I have always gotten my annual mammogram starting at age 40 because doing this is an important part of my health.
Last March, as usual I got my annual mammogram. But this time I received a message from my doctor’s office saying I needed to go back for more images because there was something unusual found.
Knowing that over 70 percent of women called back for a follow-up mammogram are told there is no reason for concern, I went back for further images. The radiologist said he thought that I had an inflamed gland and to come back in six months. Six months later I was told I had “concerning calcifications” and I needed a biopsy. Again, knowing that over 70 percent of women who have a biopsy find they do not have cancer, I was not concerned.
I was shocked and totally unprepared when a day later my doctor called telling me I had “invasive ductal carcinoma!”

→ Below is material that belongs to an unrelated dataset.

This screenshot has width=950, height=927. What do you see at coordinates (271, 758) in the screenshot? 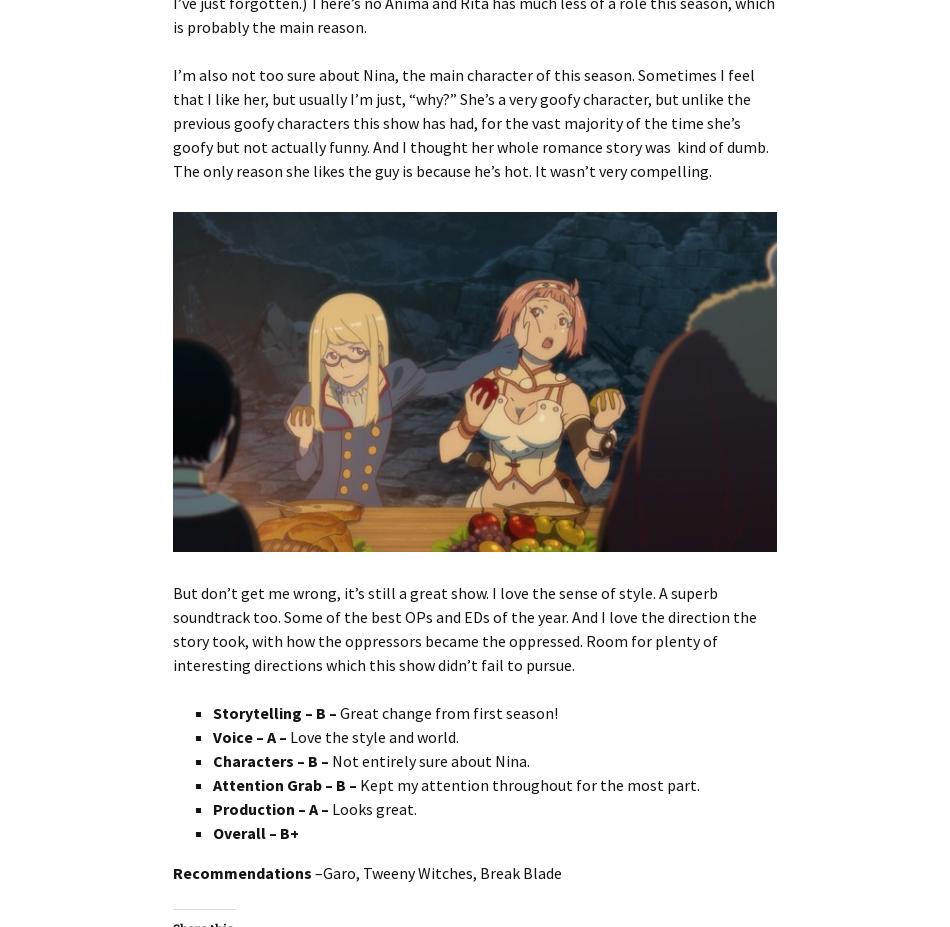
I see `'Characters – B –'` at bounding box center [271, 758].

My life suddenly turned upside down. I could not believe I had breast cancer. I had no family history; I was young and VERY healthy. Suddenly I had to find a surgeon, an oncologist and a radiation oncologist.
Even though I have worked in hospitals for over 30 years, I knew nothing about what to do. I immediately threw myself into researching breast cancer. I found out that there are MANY different kinds of breast cancer. I also learned that women now have many options regarding their treatment, whereas in the past their only option was a mastectomy.
After much research and discussion I decided on a lumpectomy knowing that I would have to follow with radiation. My surgery was uneventful except that five days later my surgeon called to tell me that I did not have “clear margins” (this meant that not all the cancer had been removed.)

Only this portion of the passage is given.